Brain structure and dynamics across scales: In search of rules

Xiao-Jing Wang 1,2, Henry Kennedy 3,4
PMCID: PMC5029120  NIHMSID: NIHMS750108  PMID: 26868043

Abstract

Louis Henry Sullivan, the father of skyscrapers, famously stated “Form ever follows function”. In this short review, we will focus on the relationship between form (structure) and function (dynamics) in the brain. We summarize recent advances on the quantification of directed- and weighted-mesoscopic connectivity of mammalian cortex, the exponential distance rule for mesoscopic and microscopic circuit wiring, a spatially-embedded random model of inter-areal cortical networks, and a large-scale dynamical circuit model of money’s cortex that gives rise to a hierarchy of timescales. These findings demonstrate that inter-areal cortical networks are dense (hence such concepts as “small-world” need to be refined when applied to the brain), spatially dependent (therefore purely topological approach of graph theory has limited applicability) and heterogeneous (consequently cortical areas cannot be treated as identical “nodes”).

Keywords: mesoscopic inter-areal connectivity, exponential distance rule, hierarchy of temporal response fields

Introduction

Recent years have witnessed a sea-change in our knowledge of the microscopic local cortical circuits and mesoscopic long-distance connectivity between cortical areas.
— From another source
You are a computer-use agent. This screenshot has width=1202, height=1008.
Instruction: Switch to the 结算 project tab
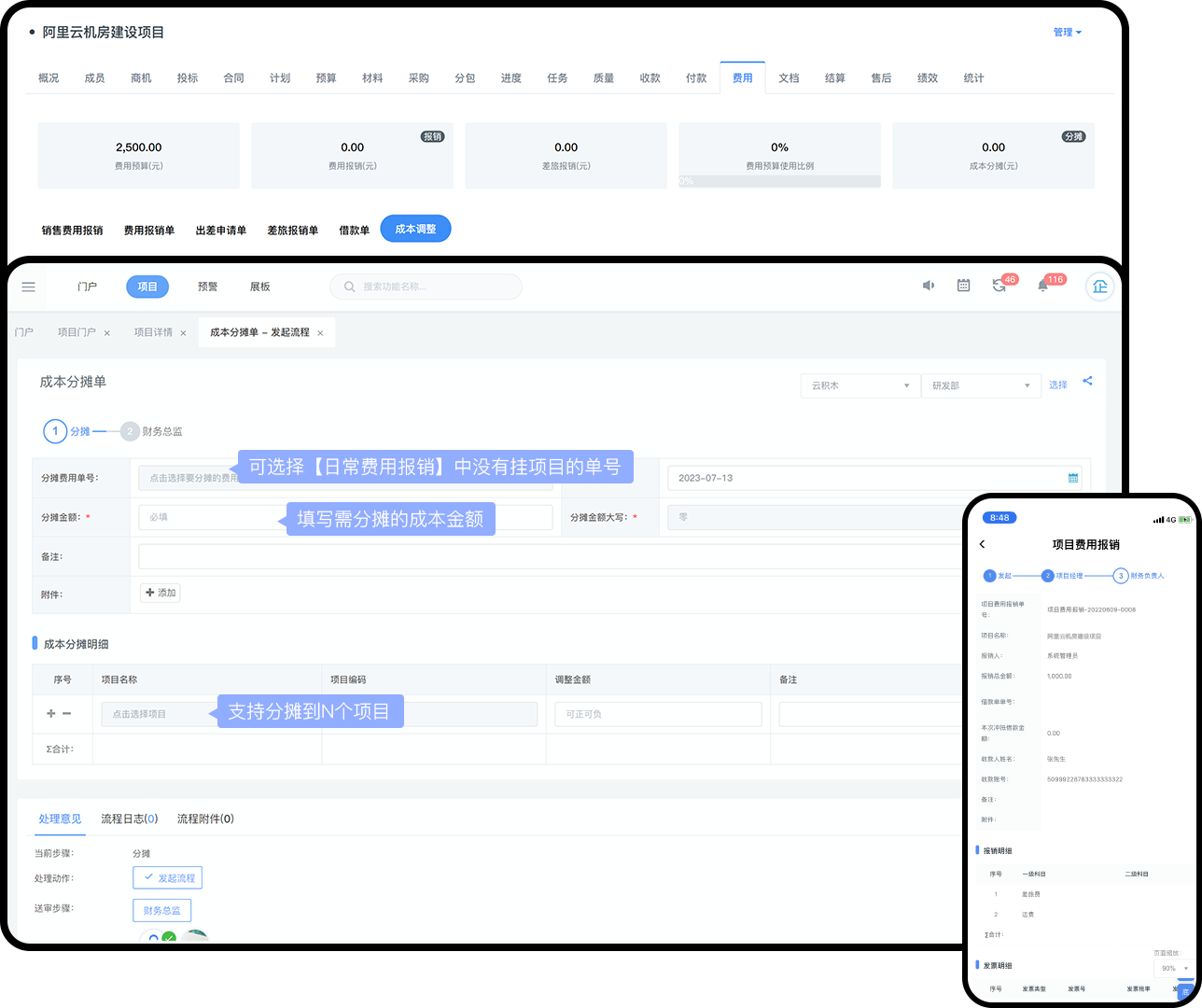coord(834,78)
We recently published a series of papers reporting a new dataset of quantitative- and weighted- inter-areal connectivity in the macaque monkey cortex [1••, 2, 3••]. Moreover, two separate teams reported datasets on the mouse whole-brain connectome [4••, 5••]. The findings revealed that the inter-areal connectivity at the mesoscopic level are dense (more than 50% of all possible connections are present) and dependent on spatial distances between cortical areas. These findings have highlighted limitations of theoretical analysis of brain circuits in terms of purely topological networks with sparse connectivity, and have led to the proposal of an alternative class of spatially embedded random networks which could be more fruitful in Neuroscience [6••, 7]. In this review, we summarize recent advances and discuss to what extent those findings are valid across scales from micro- to mesoscopic cortical circuits, and between primate and rodent.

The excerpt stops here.